Friday, 1 May 2015

Eight months later..

It happened. Canaan got older. It gets me every month. I just spent the last 45 minutes looking at old photos, and it blows my mind how much he changes and grows. Sometimes I just have to do that, look at pictures and reminisce. That tiny little bundle who made the car seat look gigantic now makes it look to small. The little boy who used to lie so still on the couch or the floor now moves so fast that sometimes its hard to keep up.

This past month he popped out two teeth, learned to army crawl, has been trying his hardest to stand up with the assistance of furniture, played in the grass for the first time (which included eating it), and learned how to suck through a straw.

His personality shines through every moment. This kid knows what he wants, and when he wants it! He's not afraid to let us know how he feels, and can be a major goofball. He has a sense of adventure that's contagious, and will put anything he finds in his mouth. Poor lady bug. He's not afraid of anything, and really doesn't like the word no. It gets used a lot on a regular basis.

## [Exercise instructions]
**A.** In the post about Canaan at eight months, how many teeth did he get during the past month?
**B.** Translate this sentence from the post about Canaan at eight months into Spanish: "His personality shines through every moment."
**C.** Continue the post about Canaan at eight months from its last sentence, keeping its voice and tone.

## [Given data]

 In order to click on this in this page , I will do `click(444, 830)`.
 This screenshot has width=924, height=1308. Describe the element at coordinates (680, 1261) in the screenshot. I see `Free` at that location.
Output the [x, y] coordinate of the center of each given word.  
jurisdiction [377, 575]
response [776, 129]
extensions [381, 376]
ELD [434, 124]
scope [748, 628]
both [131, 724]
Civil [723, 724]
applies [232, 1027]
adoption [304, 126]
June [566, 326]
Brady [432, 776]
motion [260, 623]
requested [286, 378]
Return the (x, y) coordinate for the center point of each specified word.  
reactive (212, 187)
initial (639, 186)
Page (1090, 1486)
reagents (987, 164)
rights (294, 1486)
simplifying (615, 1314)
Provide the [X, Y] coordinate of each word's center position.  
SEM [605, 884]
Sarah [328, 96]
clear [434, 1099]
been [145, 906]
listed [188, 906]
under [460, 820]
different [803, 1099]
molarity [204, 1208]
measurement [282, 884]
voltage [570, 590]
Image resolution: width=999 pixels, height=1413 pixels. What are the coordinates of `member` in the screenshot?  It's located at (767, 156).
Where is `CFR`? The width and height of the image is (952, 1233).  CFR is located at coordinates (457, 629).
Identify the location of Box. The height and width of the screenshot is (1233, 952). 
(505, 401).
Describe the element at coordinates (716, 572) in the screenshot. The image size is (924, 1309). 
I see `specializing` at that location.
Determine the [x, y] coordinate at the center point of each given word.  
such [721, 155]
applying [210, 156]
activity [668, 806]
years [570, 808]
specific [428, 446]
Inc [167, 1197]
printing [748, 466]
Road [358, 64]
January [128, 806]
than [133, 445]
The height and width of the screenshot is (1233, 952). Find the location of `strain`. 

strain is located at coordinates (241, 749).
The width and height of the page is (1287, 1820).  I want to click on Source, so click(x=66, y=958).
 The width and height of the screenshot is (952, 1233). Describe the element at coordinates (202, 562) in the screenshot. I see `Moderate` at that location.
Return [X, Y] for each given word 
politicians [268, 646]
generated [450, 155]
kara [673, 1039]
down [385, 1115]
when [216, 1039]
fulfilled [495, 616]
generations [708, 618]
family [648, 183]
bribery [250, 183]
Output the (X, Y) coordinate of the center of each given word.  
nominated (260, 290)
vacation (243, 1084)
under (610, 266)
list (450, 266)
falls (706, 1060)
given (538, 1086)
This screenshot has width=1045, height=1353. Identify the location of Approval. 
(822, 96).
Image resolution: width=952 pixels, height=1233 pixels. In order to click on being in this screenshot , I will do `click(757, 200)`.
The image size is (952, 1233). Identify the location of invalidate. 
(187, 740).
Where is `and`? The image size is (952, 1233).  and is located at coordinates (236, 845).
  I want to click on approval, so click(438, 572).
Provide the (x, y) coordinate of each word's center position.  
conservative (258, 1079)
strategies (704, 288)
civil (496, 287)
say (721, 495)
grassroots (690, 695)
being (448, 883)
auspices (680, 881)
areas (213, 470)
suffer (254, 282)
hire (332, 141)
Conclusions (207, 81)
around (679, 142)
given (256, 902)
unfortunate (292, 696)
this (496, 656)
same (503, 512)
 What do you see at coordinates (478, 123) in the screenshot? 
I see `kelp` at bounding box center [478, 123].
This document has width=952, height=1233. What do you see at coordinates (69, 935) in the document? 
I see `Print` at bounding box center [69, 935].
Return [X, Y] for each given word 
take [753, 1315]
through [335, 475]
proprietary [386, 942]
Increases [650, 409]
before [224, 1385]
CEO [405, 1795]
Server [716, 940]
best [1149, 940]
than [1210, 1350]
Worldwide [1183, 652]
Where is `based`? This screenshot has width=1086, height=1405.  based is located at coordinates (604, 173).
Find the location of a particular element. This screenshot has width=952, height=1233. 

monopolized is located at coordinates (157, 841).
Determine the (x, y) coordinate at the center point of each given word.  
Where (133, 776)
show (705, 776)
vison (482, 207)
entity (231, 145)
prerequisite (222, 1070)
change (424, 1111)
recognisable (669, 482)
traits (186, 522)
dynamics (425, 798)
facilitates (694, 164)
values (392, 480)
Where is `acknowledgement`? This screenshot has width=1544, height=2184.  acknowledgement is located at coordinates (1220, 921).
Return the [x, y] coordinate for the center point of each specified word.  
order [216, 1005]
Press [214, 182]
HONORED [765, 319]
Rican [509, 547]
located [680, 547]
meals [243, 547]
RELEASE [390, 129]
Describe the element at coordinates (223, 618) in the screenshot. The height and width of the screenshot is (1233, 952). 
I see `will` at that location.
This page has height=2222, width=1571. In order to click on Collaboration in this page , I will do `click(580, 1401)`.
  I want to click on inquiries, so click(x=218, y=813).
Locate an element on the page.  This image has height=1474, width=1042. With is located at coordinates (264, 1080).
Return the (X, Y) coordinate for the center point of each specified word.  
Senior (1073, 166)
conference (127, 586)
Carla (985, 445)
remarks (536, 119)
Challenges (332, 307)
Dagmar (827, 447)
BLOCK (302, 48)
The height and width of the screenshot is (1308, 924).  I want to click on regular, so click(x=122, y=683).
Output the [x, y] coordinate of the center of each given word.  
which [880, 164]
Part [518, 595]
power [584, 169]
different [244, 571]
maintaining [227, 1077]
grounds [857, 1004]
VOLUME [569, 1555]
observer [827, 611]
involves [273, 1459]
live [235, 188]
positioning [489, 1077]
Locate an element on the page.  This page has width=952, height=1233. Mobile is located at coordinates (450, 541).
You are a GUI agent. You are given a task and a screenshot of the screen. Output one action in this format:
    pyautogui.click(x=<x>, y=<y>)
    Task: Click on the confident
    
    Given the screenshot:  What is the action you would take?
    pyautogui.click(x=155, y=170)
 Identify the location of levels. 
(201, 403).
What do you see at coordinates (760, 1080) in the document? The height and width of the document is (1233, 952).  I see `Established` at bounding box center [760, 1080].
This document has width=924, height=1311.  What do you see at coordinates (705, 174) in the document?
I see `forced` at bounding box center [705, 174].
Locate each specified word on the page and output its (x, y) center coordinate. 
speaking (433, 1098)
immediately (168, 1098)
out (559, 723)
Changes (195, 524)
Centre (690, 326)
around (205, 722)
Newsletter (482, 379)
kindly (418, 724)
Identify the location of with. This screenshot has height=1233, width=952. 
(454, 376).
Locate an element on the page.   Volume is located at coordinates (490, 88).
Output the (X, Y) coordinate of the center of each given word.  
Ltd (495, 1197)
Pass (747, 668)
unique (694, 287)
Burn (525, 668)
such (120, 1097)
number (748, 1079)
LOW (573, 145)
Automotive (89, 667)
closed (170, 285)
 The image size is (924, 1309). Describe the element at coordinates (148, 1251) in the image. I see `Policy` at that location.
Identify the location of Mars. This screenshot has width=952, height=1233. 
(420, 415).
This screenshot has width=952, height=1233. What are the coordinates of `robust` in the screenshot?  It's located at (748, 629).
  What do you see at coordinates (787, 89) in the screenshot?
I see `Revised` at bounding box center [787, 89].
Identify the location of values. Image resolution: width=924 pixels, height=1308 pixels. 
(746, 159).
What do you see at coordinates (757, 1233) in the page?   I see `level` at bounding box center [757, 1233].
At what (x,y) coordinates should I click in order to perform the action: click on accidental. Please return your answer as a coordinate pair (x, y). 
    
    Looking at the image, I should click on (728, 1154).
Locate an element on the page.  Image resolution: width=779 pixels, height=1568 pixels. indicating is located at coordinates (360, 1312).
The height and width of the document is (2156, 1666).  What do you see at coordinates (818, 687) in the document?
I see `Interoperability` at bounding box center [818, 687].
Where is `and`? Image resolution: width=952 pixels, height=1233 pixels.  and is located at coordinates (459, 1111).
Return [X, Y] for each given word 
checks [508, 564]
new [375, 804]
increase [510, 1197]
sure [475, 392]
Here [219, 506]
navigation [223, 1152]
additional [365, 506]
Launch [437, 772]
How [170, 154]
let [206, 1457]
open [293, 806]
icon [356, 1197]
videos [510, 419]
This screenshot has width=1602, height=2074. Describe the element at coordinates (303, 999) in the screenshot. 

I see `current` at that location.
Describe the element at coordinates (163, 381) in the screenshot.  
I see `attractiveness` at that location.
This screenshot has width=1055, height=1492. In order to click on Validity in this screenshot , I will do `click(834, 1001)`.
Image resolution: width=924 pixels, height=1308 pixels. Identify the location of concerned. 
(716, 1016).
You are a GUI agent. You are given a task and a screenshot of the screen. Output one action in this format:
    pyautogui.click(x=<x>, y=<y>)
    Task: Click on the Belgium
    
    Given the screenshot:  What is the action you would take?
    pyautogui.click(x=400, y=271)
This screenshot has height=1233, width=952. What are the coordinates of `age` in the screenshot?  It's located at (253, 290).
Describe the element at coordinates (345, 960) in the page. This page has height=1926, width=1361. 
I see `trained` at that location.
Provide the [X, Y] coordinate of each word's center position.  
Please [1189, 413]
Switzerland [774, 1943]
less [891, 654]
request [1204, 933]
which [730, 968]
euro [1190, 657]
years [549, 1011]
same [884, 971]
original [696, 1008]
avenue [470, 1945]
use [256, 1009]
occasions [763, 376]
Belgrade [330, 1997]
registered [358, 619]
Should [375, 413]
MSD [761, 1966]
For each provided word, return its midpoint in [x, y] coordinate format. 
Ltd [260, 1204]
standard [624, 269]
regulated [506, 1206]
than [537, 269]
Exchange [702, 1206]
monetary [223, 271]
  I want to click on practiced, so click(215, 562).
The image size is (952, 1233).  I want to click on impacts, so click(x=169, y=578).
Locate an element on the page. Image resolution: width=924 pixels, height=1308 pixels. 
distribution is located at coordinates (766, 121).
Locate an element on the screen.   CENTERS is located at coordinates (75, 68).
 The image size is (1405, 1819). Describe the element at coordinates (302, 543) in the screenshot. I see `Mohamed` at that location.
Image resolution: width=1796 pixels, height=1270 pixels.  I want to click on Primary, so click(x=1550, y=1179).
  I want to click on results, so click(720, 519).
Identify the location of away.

## [Solved problems]
**A.** He got two teeth.

**B.** Su personalidad brilla en cada momento.

**C.**
We've begun a new chapter in parenting, it's called discipline. I don't like it, but out of pure desire for this little boy to remain safe, it's necessary. It blows my mind how it's built into us to do the opposite of what we've been told. Evidence that we really are born into sin, and need grace so badly. So, we're learning to extend grace but also to discipline when necessary.

I'm learning that I compare myself to other moms way to much. Unfortunately, it daily hinders me in my job as Canann's  mom. The funny thing is, 90% of that comparing is done because of a photograph. How much truth does a photograph really hold? It's really easy to look put together and happy in a picture, and it's  really easy to be dishonest in our caption of said picture. If you see any of my pictures, please don't compare yourself to them. Behind them is probably a pile of dirty laundry, an argument between a husband and wife, and a screaming baby who doesn't want his picture taken. I don't want to stop taking pictures, and I don't want you to either...but let's be real in our representation of what's going on. And, mom's, let's stop comparing ourselves to one another. After all, it us ours kids really want.

Eight months later I still feel like I don't know what i'm doing, but I love the adventure. I hear a talking baby who just woke up from a nap, so i'm going to go hug my little eight month old.